▸ **AIM OF THE EXERCISE**:
Write out each record exactly as it stands. No pictures belong in the copy.

▸ **EXCERPTED RECORDS**:

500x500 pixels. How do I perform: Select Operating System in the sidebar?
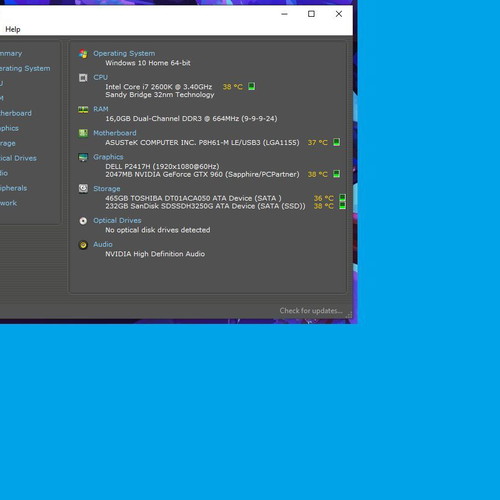click(24, 68)
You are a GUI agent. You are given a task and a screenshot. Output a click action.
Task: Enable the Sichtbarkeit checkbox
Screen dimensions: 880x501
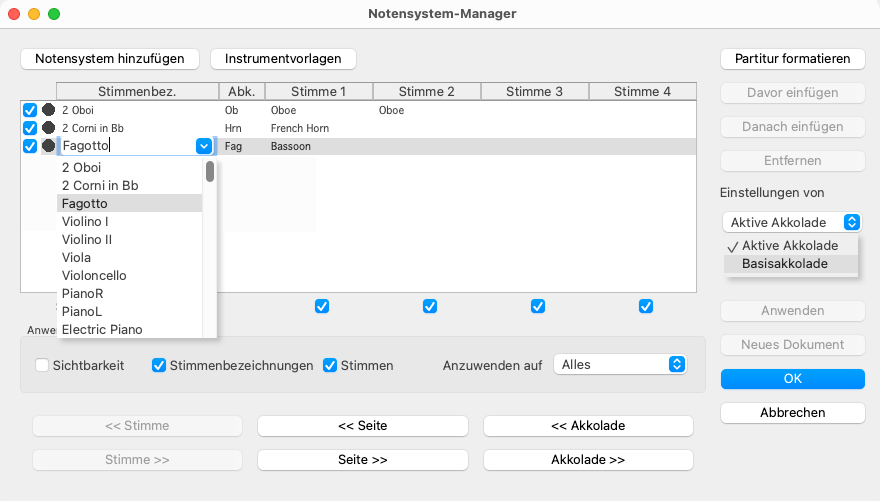[42, 365]
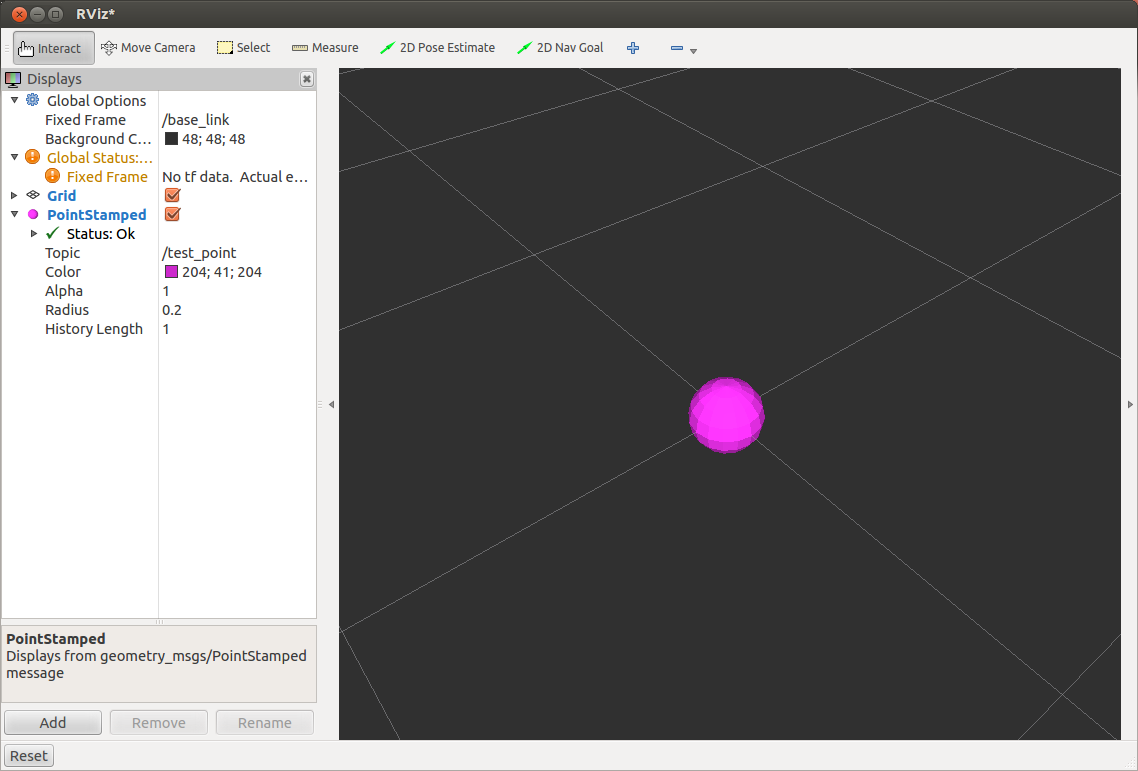Uncheck the Grid display checkbox

click(172, 196)
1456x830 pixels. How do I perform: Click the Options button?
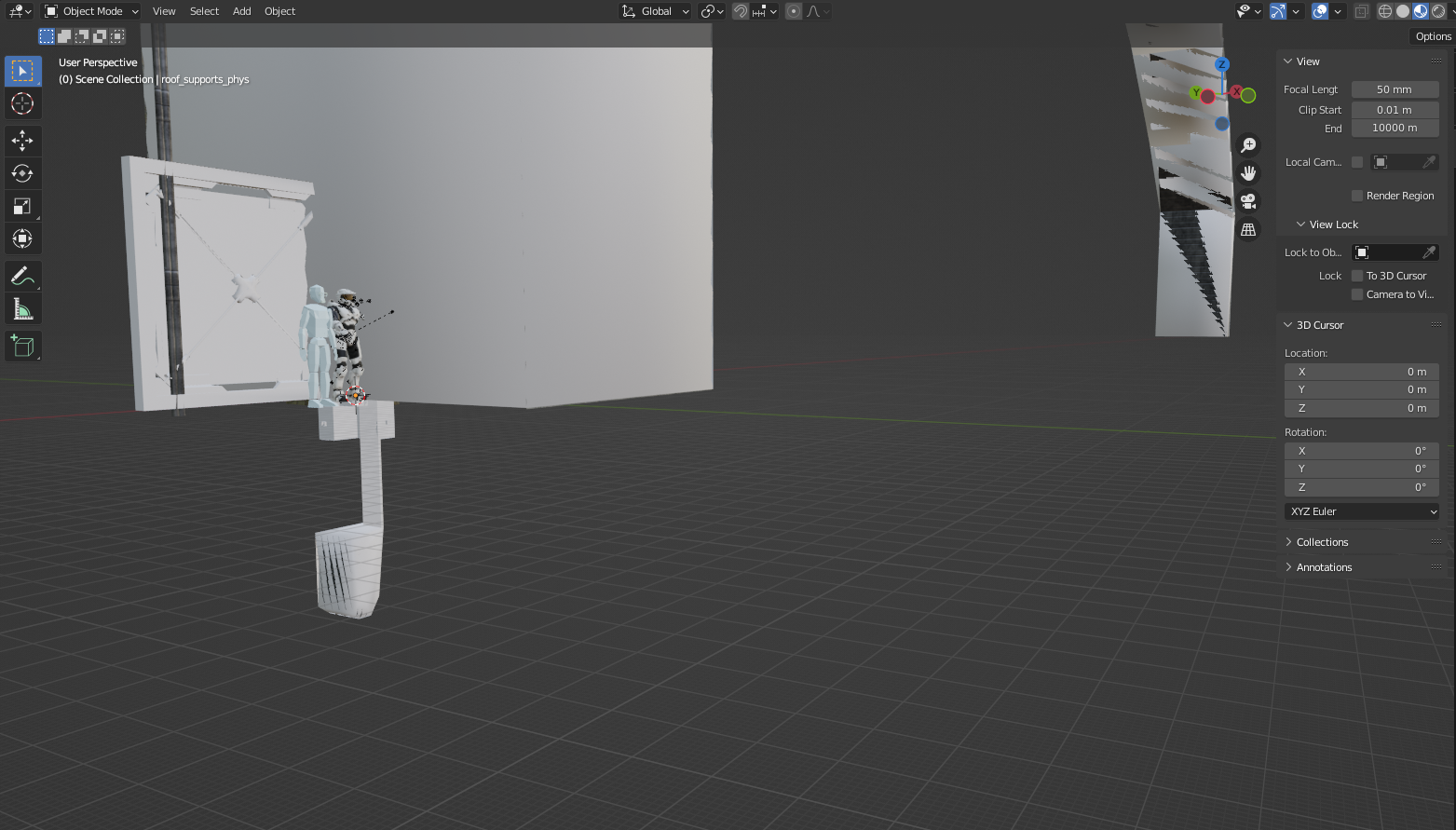1433,36
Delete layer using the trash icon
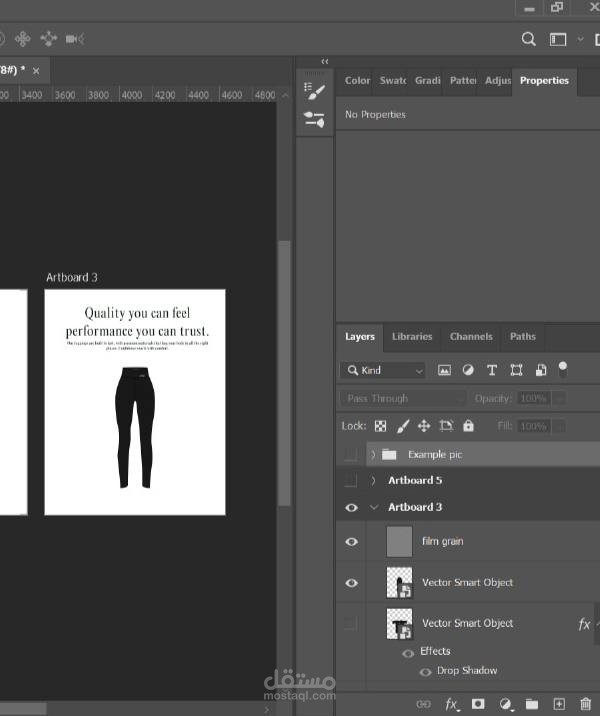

▸ **SOLUTION FOR THIS PROBLEM**:
500x500 pixels. How do I perform: Select Operating System in the sidebar?
click(24, 68)
You are a GUI agent. You are given a task and a screenshot. Output a click action.
Task: Enable the Sichtbarkeit checkbox
Screen dimensions: 880x501
[42, 365]
Uncheck the Grid display checkbox

click(172, 196)
1456x830 pixels. How do I perform: Click the Options button?
1433,36
Delete layer using the trash icon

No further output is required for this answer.